Umstrittener städtischer Boden

Bearbeitung: Julian Degan

Leitung: Bernhard Emunds

Gefördert durch: Hans-Böckler-Stiftung

Laufzeit: 2023 - 2026

Am 01.10.2023 startete das von der Hans-Böckler-Stiftung geförderte Forschungsprojekt „Umstrittener städtischer Boden“. Dieses Projekt, das das Potsdam-Institut für Klimafolgenforschung (PIK) und das NBI durchführen, widmet sich aus ökonomischer und wirtschaftsethischer Perspektive der Bodenfrage.

Ausgangspunkt des Forschungsprojektes ist die Beobachtung, dass Grund und Boden hierzulande vor allem in den dynamisch wachsenden Großstädten stetig knapper und damit teurer wird. Gesellschaftlich hochrelevant ist diese Verknappung von städtischem Boden, weil sie soziale, aber auch ökologische Problemlagen verschärft. So erschwert der Bodenmangel in vielen Städten die Schaffung von dringend benötigtem Wohnraum und weitet aufgrund der Preisauftriebe auch ökonomische Ungleichheiten weiter aus. Denn während die Eigentümer:innen von den Wertanstiegen ihrer Grundstücke profitieren, bekommen Mieter:innen diese Entwicklungen in Form höherer Mieten zu spüren. Zugleich treten mit der Bodenfrage sozial-ökologische Zielkonflikte hervor. Da Freiflächen für den Neubau von Wohnraum innerhalb der großen Städte meist nicht verfügbar oder sehr teuer sind, wird im weiteren Umland zahlreicher Städte viel gebaut. Dadurch werden mehr Grünflächen für Wohngebiete und für die dafür nötige Infrastruktur (Verkehrswege, Einkaufsmöglichkeiten, Einrichtungen der öffentlichen Daseinsvorsorge) versiegelt und das Verkehrsaufkommen zwischen Stadt und Umland (Pendelwege) nimmt zu. Doch auch die Bebauung von Freiflächen innerhalb großer Städte ist nicht frei von ökologischen Problemen. Wird freier städtischer Boden versiegelt, kann das in der Stadt z.B. nicht nur die Frischluftzufuhr, sondern auch die Aufnahme von Regenwasser erschweren. Ökologisch sinnvolle Maßnahmen, bei denen zur Wohnraumschaffung etwa bestehende innerstädtische Gebäude um- und ausgebaut werden, scheitern häufig an der bestehenden Bodenordnung.

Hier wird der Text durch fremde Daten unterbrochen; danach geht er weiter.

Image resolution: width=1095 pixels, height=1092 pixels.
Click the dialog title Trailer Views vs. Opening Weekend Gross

Das Forschungsprojekt „Umstrittener städtischer Boden“ setzt aus ökonomischer und wirtschaftsethischer Perspektive an diesem Problemkomplex an und fragt nach den ökonomischen, ökologischen und gerechtigkeitsrelevanten Auswirkungen unterschiedlicher bodenpolitischer Maßnahmen. Im thematischen Fokus stehen dabei unterschiedliche Formen der Besteuerung von städtischem Boden und Immobilien sowie verschiedene Instrumente zur Förderung von gemeinnützigem Immobilienvermögen. Diese Instrumente werden hinsichtlich ihrer Wirkungen auf Ziele bzw. Zielbündel aus den Themenbereichen der Einkommens- und Vermögensverteilung, des strukturellen Wandels des Kapitalstocks und der Umweltbelastungen untersucht. Ziel des Forschungsprojektes ist es, anhand dieser Kriterien eine gemeinsame Wohlfahrtsbewertung der bodenpolitischen Maßnahmen vorzulegen.

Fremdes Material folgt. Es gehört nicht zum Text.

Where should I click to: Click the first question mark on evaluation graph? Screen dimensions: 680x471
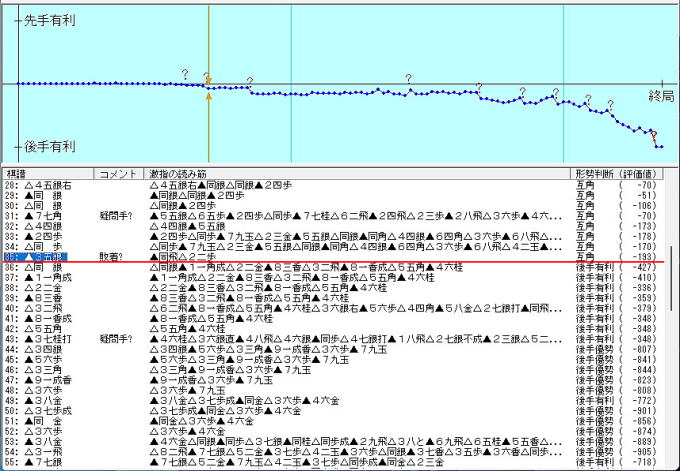click(185, 74)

Zur Vorgehensweise: In der vom PIK durchgeführten ökonomischen Analyse wird dazu zunächst die Bedeutung von Wohneigentum und Wohnkosten für Haushalte in Deutschland anhand einer Datenanalyse auf Basis von Haushaltsbefragungen erfasst. Darauf aufbauend werden die Verteilungswirkungen von Instrumenten der Bodenrentenbesteuerung und der Wohneigentumsförderung mit Hilfe eines dynamischen Gleichgewichtsmodells des Wohn- und Immobilienmarktes analysiert. Die am NBI erfolgende wirtschaftsethische Reflexion folgt kohärentistischen Konzepten der ethischen Urteilsbildung. In einem ersten Schritt werden dazu unterschiedliche bodenpolitische Positionen typisiert und auf ihre Wertimplikationen hin befragt. Zweitens wird eine eigene bodenethische Position entwickelt, anhand derer, drittens, die im Fokus stehenden bodenpolitischen Maßnahmen reflektiert werden. Ökonomische und wirtschaftsethische Erkenntnisse werden in einer gemeinsamen Wohlfahrtsanalyse gebündelt, woraus schließlich Politikempfehlungen abgeleitet werden.